As obvious as these might be, I will elaborate with a combination of Susan’s and my own input. The greater the clarity, the more power we have to take appropriate action.


Competence means you are not only good at what you do, you are also good at improving yourself in ever increasing cycles. Great leaders do not stop growing themselves – Ever! – and they inspire others to do the same. Comfort, pride, and complacency are soul and success killers.


Commitment is about applying yourself 100% to whatever you are doing. “Be the labor great or small, do it well or not at all!” This includes applying such qualities as focus, discipline, determination, perseverance, accountability, and DWIET (doing whatever it takes). Great leaders are committed not because it brings success, but because it’s the right way to live.

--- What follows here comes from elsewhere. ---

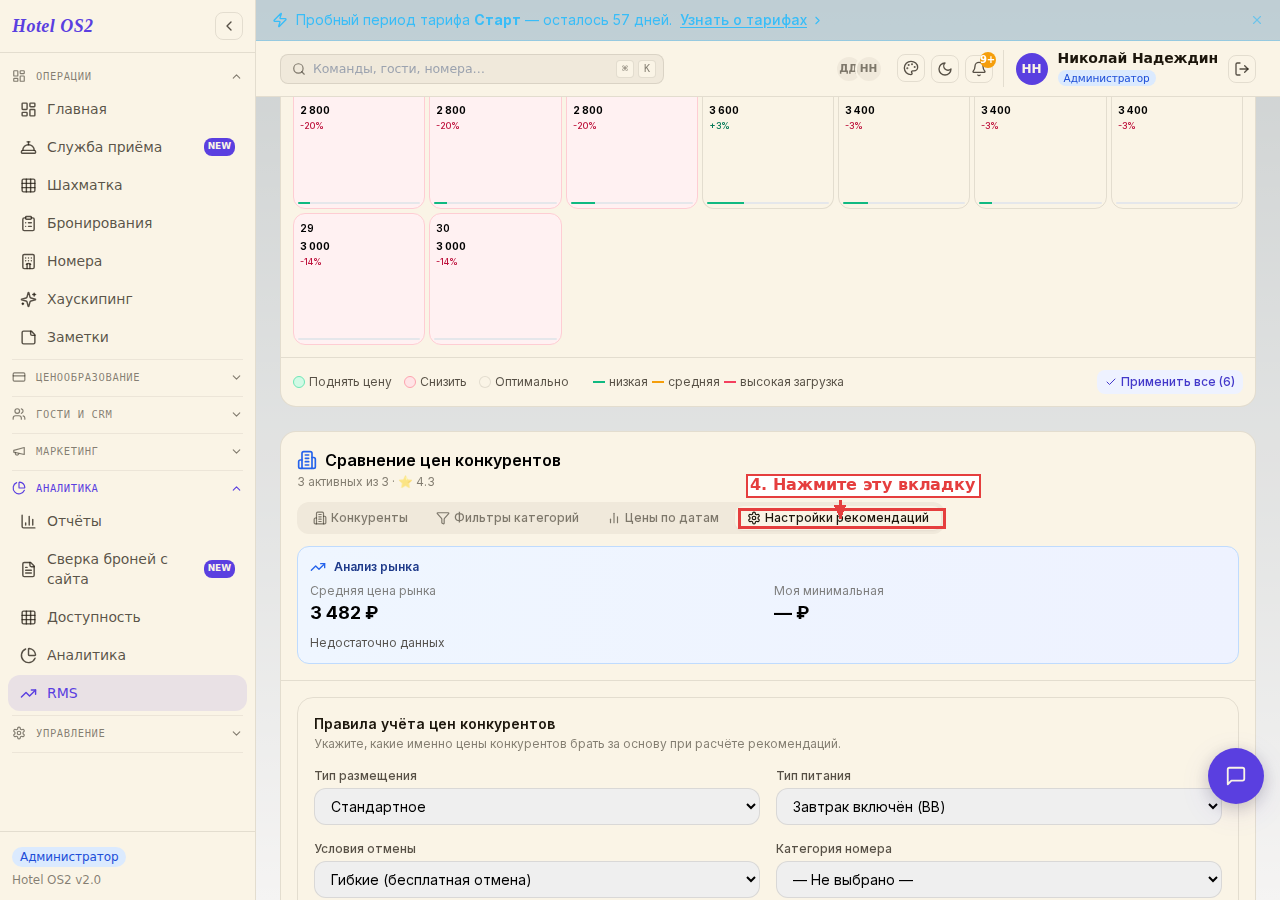Open the Категория номера dropdown
The image size is (1280, 900).
[999, 880]
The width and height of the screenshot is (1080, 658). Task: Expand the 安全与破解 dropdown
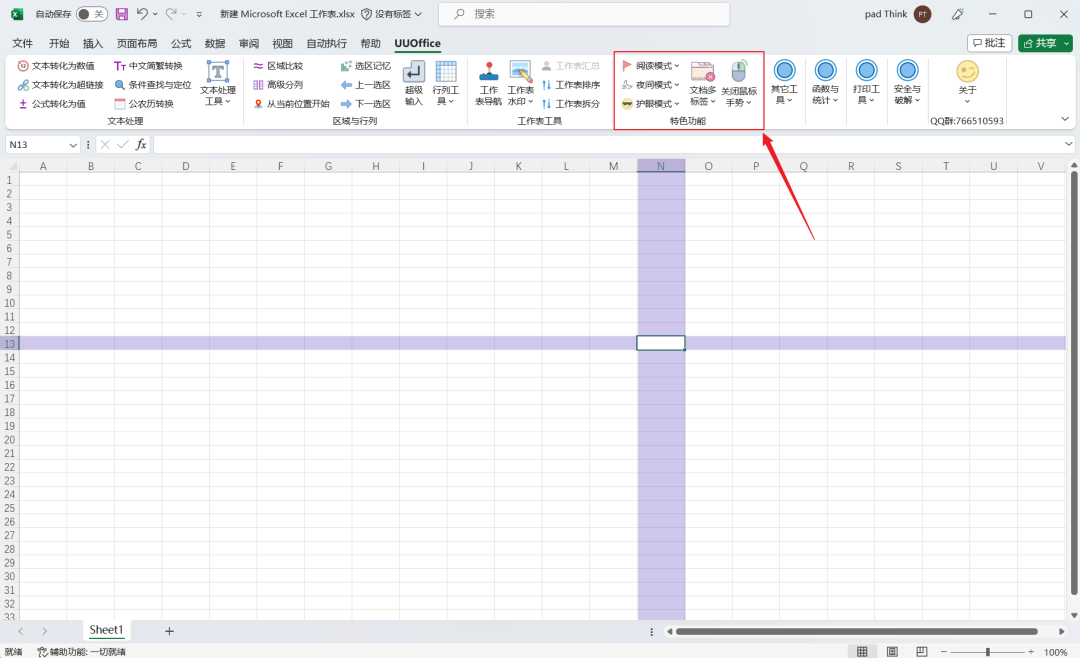click(906, 83)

Confidence, as we know, is key. No one can believe in you if you don’t believe in you. “Certainty sells” because of a powerful, unspoken energy of knowing your value, purpose, and place. Others sense this instinctively and respond to it positively.


Connections go beyond just who or how many you know. Susan recommends netweaving (, which is a much deeper form of networking based on focusing on what you can do for others instead of what they can do for you. What goes around does come around.

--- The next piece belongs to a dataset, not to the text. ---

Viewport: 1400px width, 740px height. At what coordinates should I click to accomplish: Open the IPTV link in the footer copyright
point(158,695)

Courage is “the state or quality of mind or spirit that enables one to face danger, fear, or vicissitudes with self-possession, confidence, and resolution.” Leadership courage particularly applies to the fear of making waves, people not liking you, and in some cases potentially losing your job, because to be a great leader, you must stand up for yourself, live your values, and speak your truth. Otherwise, the inauthenticity of not doing so will eventually undermine your success.


Credibility can be summed up in two words: earned influence. Earned. Influence. Profound! So much I could say about this one. Perhaps another day. Meanwhile, ponder.


Character is who you are when no one is looking. It is the embodiment of the deepest meaning and values by which we live – good or bad. It is the basis of the other six C’s. And yes, this is such a good one it will be the subject of a future newsletter. Stay tuned!


You can be a great leader at any stage of your career and in any situation in your life, if you apply yourself to maintaining these and other key leadership qualities. The effort is well worth the reward.